Start of Exercise material

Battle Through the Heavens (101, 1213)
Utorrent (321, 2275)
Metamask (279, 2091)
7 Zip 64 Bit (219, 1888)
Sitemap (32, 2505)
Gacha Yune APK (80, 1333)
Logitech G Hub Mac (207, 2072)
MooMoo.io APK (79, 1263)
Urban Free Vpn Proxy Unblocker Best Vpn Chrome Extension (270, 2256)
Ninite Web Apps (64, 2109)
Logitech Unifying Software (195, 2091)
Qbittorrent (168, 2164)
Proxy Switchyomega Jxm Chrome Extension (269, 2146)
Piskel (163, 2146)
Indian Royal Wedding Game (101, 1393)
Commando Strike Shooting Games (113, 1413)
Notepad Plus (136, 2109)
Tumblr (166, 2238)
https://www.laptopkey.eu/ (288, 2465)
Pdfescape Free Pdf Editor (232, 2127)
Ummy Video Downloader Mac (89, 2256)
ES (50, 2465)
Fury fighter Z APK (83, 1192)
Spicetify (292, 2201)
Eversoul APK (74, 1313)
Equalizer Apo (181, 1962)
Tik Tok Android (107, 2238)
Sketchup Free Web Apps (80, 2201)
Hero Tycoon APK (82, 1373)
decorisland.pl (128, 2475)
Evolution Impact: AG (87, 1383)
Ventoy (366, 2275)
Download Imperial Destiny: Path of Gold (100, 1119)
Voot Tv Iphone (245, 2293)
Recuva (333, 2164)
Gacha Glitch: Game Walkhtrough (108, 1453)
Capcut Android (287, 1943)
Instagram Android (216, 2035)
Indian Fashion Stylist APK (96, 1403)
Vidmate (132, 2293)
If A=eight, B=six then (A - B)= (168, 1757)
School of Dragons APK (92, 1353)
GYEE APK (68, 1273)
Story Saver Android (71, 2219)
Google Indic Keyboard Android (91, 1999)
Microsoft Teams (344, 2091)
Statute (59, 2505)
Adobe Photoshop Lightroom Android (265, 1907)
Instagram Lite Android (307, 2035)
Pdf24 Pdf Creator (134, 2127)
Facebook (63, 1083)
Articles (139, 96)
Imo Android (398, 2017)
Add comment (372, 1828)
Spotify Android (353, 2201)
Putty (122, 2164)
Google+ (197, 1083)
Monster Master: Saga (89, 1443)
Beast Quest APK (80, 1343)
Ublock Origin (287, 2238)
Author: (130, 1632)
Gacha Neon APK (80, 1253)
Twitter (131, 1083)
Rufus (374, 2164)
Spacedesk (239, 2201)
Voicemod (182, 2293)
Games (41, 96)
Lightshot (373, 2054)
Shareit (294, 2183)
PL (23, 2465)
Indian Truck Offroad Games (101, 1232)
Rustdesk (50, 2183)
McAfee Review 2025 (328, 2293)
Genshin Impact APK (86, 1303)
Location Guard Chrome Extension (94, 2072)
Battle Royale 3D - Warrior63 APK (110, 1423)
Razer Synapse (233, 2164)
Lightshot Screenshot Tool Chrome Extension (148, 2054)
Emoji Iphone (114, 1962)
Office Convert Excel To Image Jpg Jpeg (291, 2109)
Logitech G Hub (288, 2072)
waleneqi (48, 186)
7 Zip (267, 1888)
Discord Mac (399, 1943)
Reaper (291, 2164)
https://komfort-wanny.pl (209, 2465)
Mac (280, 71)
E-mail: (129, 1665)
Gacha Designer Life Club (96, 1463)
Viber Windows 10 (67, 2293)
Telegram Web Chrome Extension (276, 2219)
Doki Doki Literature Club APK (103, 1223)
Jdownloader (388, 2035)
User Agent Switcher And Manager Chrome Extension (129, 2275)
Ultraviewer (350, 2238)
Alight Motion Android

End of Exercise material

**Task goal**
With the line that has "Metamask (279, 2091)" as the first and the line that has "Gacha Neon APK (80, 1253)" as the last, repeat exactly that run of lines above and no more.

**Answer to this task**
Metamask (279, 2091)
7 Zip 64 Bit (219, 1888)
Sitemap (32, 2505)
Gacha Yune APK (80, 1333)
Logitech G Hub Mac (207, 2072)
MooMoo.io APK (79, 1263)
Urban Free Vpn Proxy Unblocker Best Vpn Chrome Extension (270, 2256)
Ninite Web Apps (64, 2109)
Logitech Unifying Software (195, 2091)
Qbittorrent (168, 2164)
Proxy Switchyomega Jxm Chrome Extension (269, 2146)
Piskel (163, 2146)
Indian Royal Wedding Game (101, 1393)
Commando Strike Shooting Games (113, 1413)
Notepad Plus (136, 2109)
Tumblr (166, 2238)
https://www.laptopkey.eu/ (288, 2465)
Pdfescape Free Pdf Editor (232, 2127)
Ummy Video Downloader Mac (89, 2256)
ES (50, 2465)
Fury fighter Z APK (83, 1192)
Spicetify (292, 2201)
Eversoul APK (74, 1313)
Equalizer Apo (181, 1962)
Tik Tok Android (107, 2238)
Sketchup Free Web Apps (80, 2201)
Hero Tycoon APK (82, 1373)
decorisland.pl (128, 2475)
Evolution Impact: AG (87, 1383)
Ventoy (366, 2275)
Download Imperial Destiny: Path of Gold (100, 1119)
Voot Tv Iphone (245, 2293)
Recuva (333, 2164)
Gacha Glitch: Game Walkhtrough (108, 1453)
Capcut Android (287, 1943)
Instagram Android (216, 2035)
Indian Fashion Stylist APK (96, 1403)
Vidmate (132, 2293)
If A=eight, B=six then (A - B)= (168, 1757)
School of Dragons APK (92, 1353)
GYEE APK (68, 1273)
Story Saver Android (71, 2219)
Google Indic Keyboard Android (91, 1999)
Microsoft Teams (344, 2091)
Statute (59, 2505)
Adobe Photoshop Lightroom Android (265, 1907)
Instagram Lite Android (307, 2035)
Pdf24 Pdf Creator (134, 2127)
Facebook (63, 1083)
Articles (139, 96)
Imo Android (398, 2017)
Add comment (372, 1828)
Spotify Android (353, 2201)
Putty (122, 2164)
Google+ (197, 1083)
Monster Master: Saga (89, 1443)
Beast Quest APK (80, 1343)
Ublock Origin (287, 2238)
Author: (130, 1632)
Gacha Neon APK (80, 1253)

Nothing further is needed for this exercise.